§ DATA TO PROCESS
◇ ◇ ◇ ◇ ◇

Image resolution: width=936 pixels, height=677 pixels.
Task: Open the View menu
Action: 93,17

◇ ◇ ◇ ◇ ◇

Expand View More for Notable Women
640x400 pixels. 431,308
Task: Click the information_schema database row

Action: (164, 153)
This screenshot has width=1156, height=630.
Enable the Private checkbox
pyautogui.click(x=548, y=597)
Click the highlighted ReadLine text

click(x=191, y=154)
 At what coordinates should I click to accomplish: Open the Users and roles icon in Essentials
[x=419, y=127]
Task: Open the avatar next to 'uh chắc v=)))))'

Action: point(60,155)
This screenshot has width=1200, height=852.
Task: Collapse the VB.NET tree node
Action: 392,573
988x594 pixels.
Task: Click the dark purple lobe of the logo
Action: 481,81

◇ ◇ ◇ ◇ ◇

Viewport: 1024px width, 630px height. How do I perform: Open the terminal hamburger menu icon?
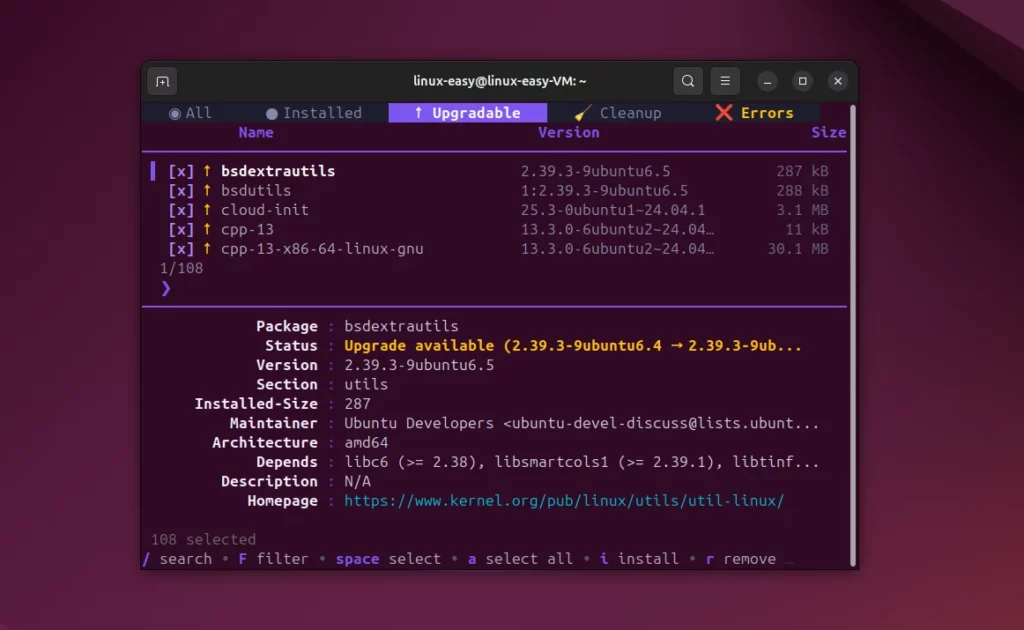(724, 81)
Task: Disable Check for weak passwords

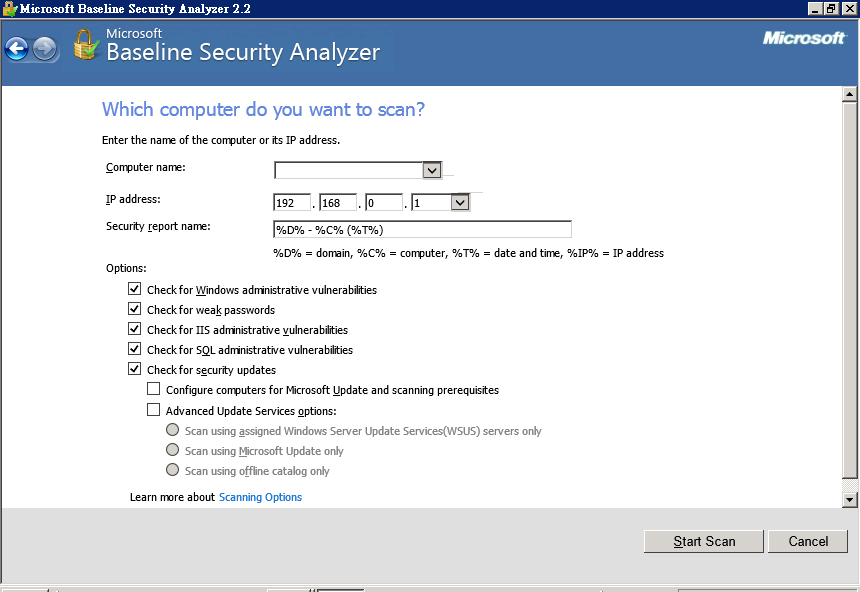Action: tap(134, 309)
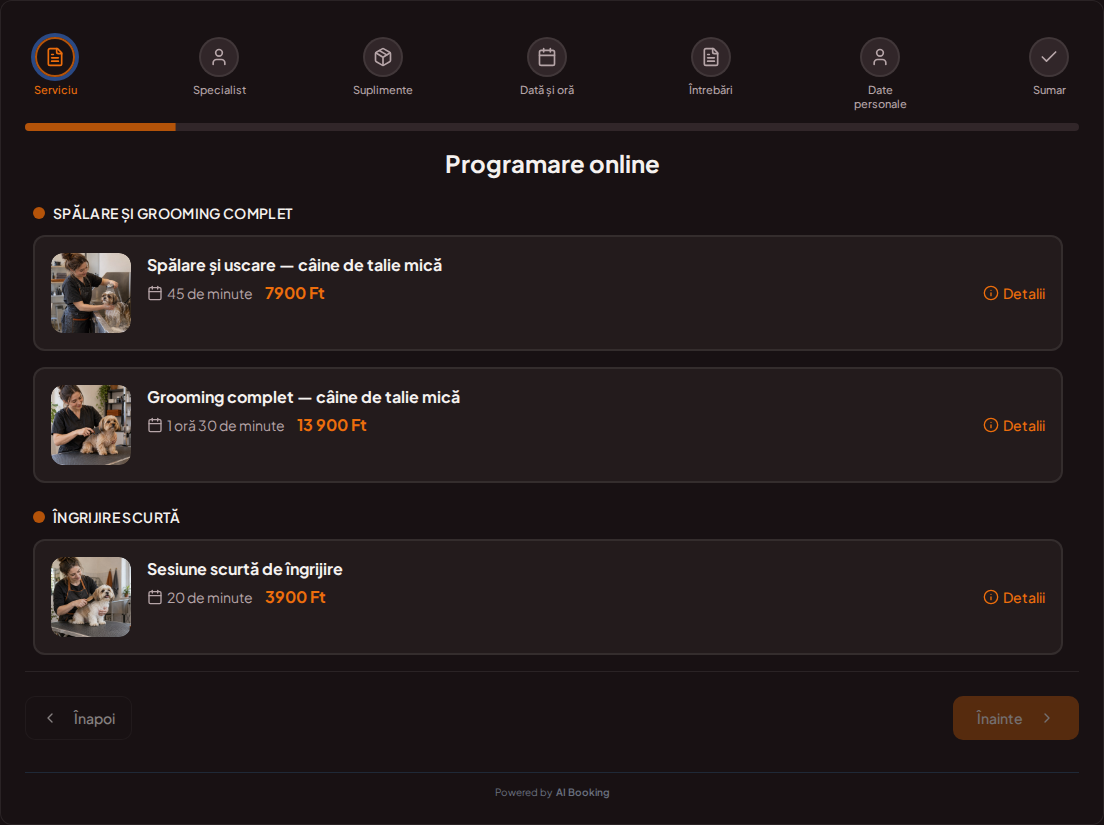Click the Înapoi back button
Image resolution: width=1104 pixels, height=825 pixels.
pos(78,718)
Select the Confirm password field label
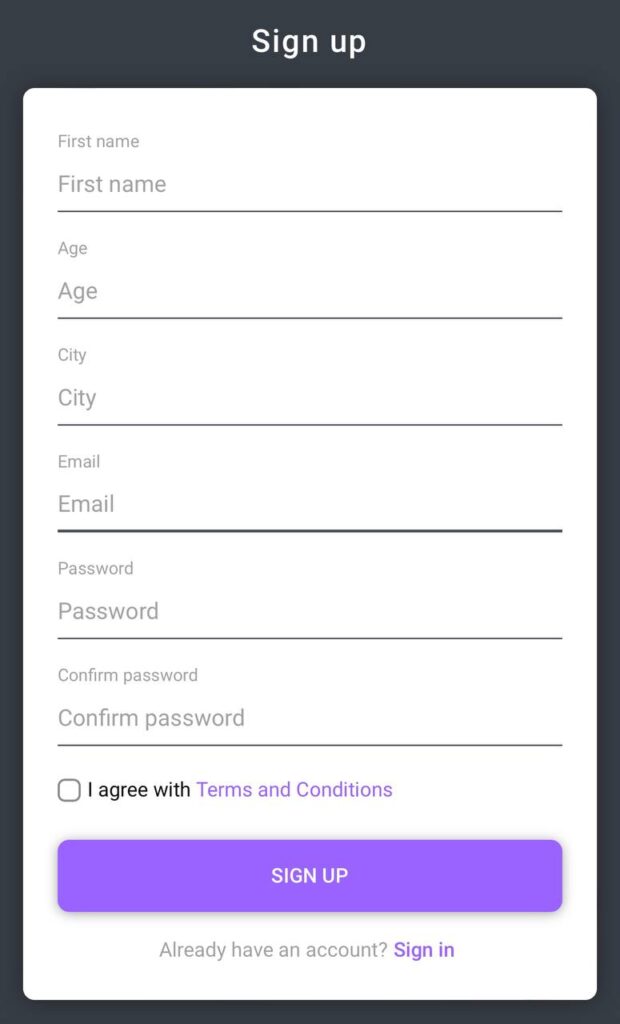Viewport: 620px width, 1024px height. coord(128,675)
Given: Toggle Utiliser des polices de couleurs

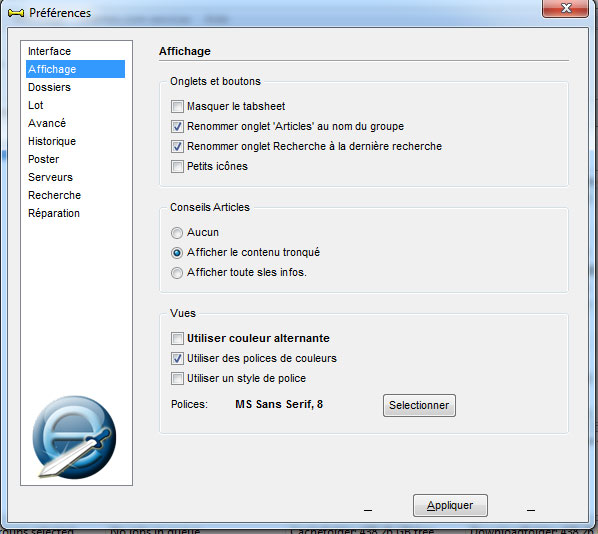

◇ ◇ ◇ ◇ ◇

In the data above, take the line with "Select the Confirm password field label", the line with "Given: Toggle Utiliser", and every line between, and set them down exactly without pictures.

§ EXERCISE SOLUTION
Select the Confirm password field label
Viewport: 620px width, 1024px height. coord(128,675)
Given: Toggle Utiliser des polices de couleurs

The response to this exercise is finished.